Taking the line that contains "Task: Expand the Time Range dropdown" as the first and the final line of the records as the last, write out every line between them exactly, ends included, and nothing else.

Records to process Start Marker

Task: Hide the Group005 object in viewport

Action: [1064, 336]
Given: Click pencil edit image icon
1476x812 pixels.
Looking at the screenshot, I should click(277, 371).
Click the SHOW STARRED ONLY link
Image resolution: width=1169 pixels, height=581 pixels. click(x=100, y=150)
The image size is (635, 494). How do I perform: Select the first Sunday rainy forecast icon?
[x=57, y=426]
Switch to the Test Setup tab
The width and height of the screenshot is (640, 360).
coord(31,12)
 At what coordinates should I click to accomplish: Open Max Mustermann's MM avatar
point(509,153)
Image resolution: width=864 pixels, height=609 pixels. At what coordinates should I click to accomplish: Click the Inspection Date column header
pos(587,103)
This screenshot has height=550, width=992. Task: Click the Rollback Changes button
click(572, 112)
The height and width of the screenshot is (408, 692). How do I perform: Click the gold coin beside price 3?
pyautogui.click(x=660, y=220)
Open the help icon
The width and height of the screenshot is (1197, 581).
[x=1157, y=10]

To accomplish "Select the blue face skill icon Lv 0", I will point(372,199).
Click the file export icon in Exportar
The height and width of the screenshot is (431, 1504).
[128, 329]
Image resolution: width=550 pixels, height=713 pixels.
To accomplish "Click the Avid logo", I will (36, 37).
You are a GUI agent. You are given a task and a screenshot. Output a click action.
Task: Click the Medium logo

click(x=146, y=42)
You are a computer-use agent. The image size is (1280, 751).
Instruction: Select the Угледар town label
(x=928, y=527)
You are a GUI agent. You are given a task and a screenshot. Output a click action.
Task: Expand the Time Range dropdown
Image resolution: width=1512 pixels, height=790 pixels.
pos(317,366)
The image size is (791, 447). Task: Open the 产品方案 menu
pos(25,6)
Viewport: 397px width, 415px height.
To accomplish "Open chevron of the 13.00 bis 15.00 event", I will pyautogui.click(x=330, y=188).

Records to process End Marker

**Written response**:
Task: Expand the Time Range dropdown
Image resolution: width=1512 pixels, height=790 pixels.
pos(317,366)
The image size is (791, 447). Task: Open the 产品方案 menu
pos(25,6)
Viewport: 397px width, 415px height.
To accomplish "Open chevron of the 13.00 bis 15.00 event", I will pyautogui.click(x=330, y=188).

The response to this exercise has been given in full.